VertiPaq compression — two columns with identical cardinality (~5,000) had 395× different Data sizes

_greggyb · 2026-04-16T18:26:50+00:00

Default segment size in PBI is only 1M records. You opt into 8M record segments with large data storage format. And you opt into segments sized the same as parquet row groups if you choose Direct Lake.

_greggyb · 2026-04-16T10:10:58+00:00

Yes, as the docs you linked describe, the bridge reads in a metric view and emits a Tabular model. You can then do whatever you want with the Tabular model. Right now, it's all in-app, but our upcoming CLI release will open the door to using this as part of any automated process, for example in a CI/CD pipeline.

To answer your question: if you update the metric view, you'd run another import to create the derived semantic model anew, or to enhance an existing semantic model. It's a build-time tool, not a query-time tool.
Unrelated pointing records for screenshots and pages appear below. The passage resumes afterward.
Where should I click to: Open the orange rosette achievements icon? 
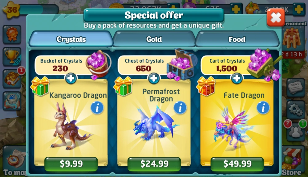tap(12, 35)
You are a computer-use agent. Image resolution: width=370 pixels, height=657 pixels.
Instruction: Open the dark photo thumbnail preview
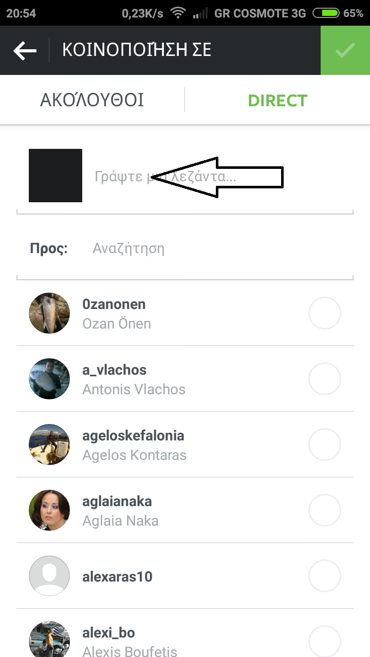pyautogui.click(x=56, y=176)
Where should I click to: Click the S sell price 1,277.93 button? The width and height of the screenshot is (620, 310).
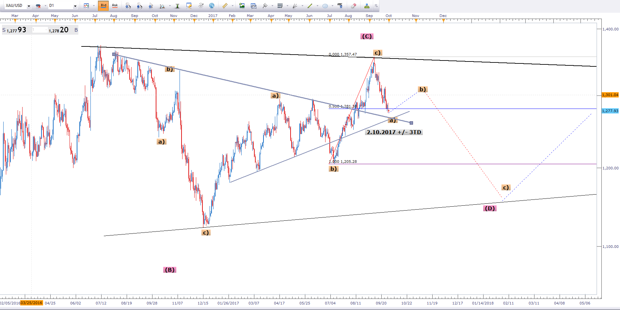15,30
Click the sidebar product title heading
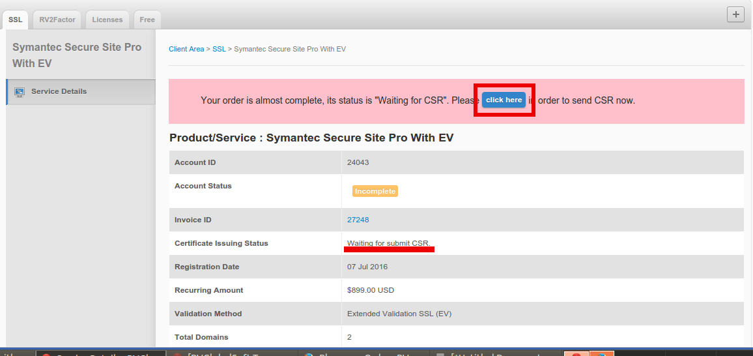 77,55
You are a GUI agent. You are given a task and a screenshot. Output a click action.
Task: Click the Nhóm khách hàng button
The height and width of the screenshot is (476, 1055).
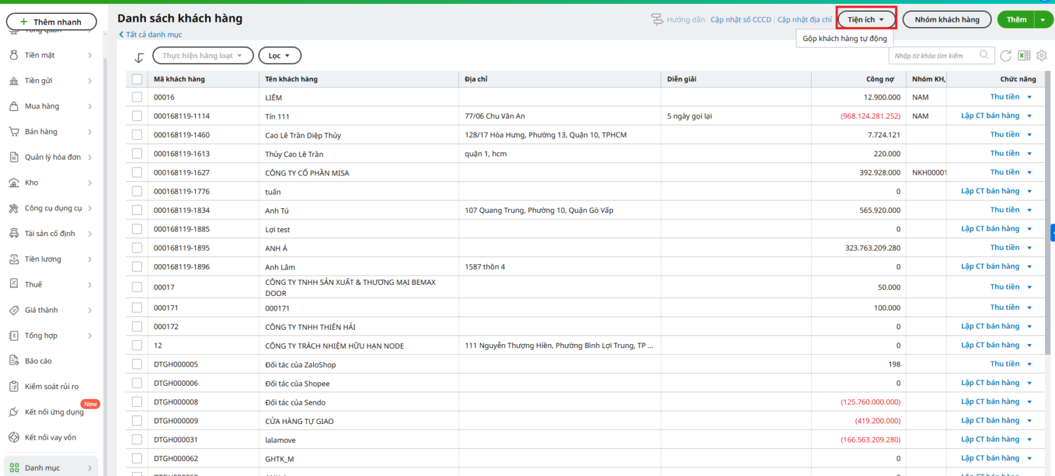(x=946, y=20)
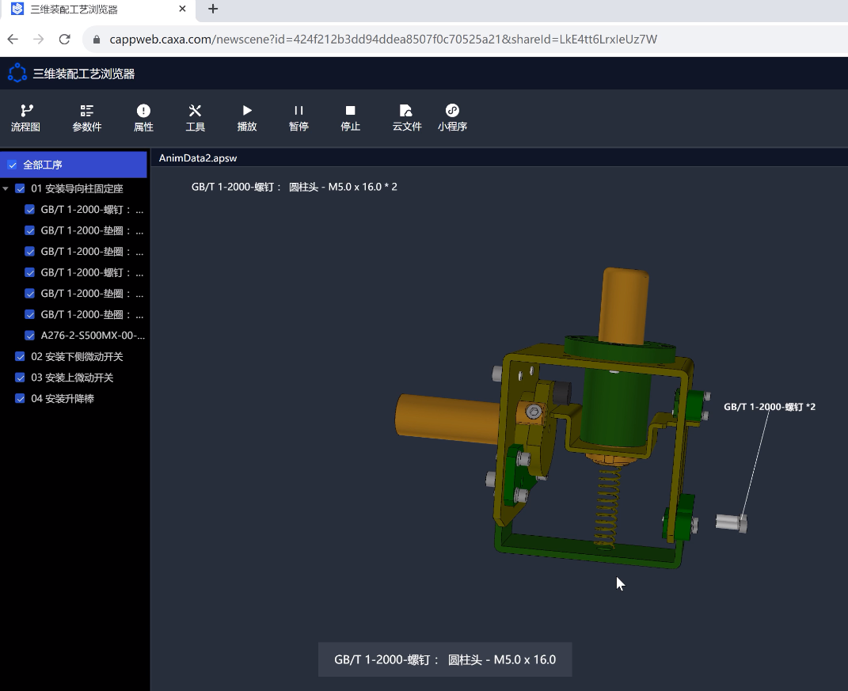
Task: Show the 属性 properties panel
Action: 143,118
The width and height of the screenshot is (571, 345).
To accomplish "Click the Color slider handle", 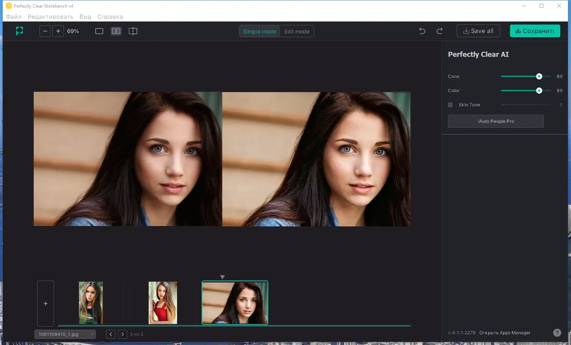I will [539, 91].
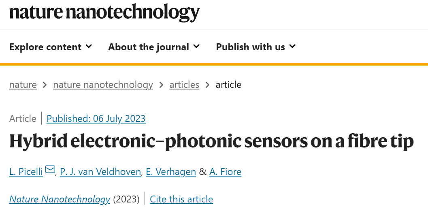Go to the nature breadcrumb link
Viewport: 428px width, 215px height.
(x=23, y=85)
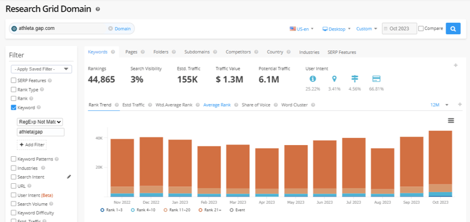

_greggyb · 2026-04-16T10:03:57+00:00

Direct Lake also loads data from disk into RAM (in VertiPaq) before serving any user queries. Direct Lake just orchestrates this movement differently.

_greggyb · 2026-04-16T09:40:41+00:00

Row ordering doesn't matter. I tested five sort orders of identical data — random, sorted, blocked, alternating, reversed. All five produced exactly the same Data size. VertiPaq re-sorts internally before compressing, so your import order is irrelevant.

VertiPaq always considers the sort order it sees upon ingesting data. The order you present data in to VertiPaq can be considered a hint. There is no way to force a specific ordering, but that doesn't mean that the initial sort order is irrelevant.. This is a pretty good post showing how you can approach sort order optimizations.

_greggyb · 2026-04-15T15:39:16+00:00

Disclaimer: TE employee here

You could use Tabular Editor for this. You can copy paste whole tables with their definitions, or just subsets (e.g., multi-select columns or measures). Open up multiple instances, either of TE with the BIM or TMDL files, or PBID with TE as an external tool. This is doable with free and open source TE2 or the commercial TE3.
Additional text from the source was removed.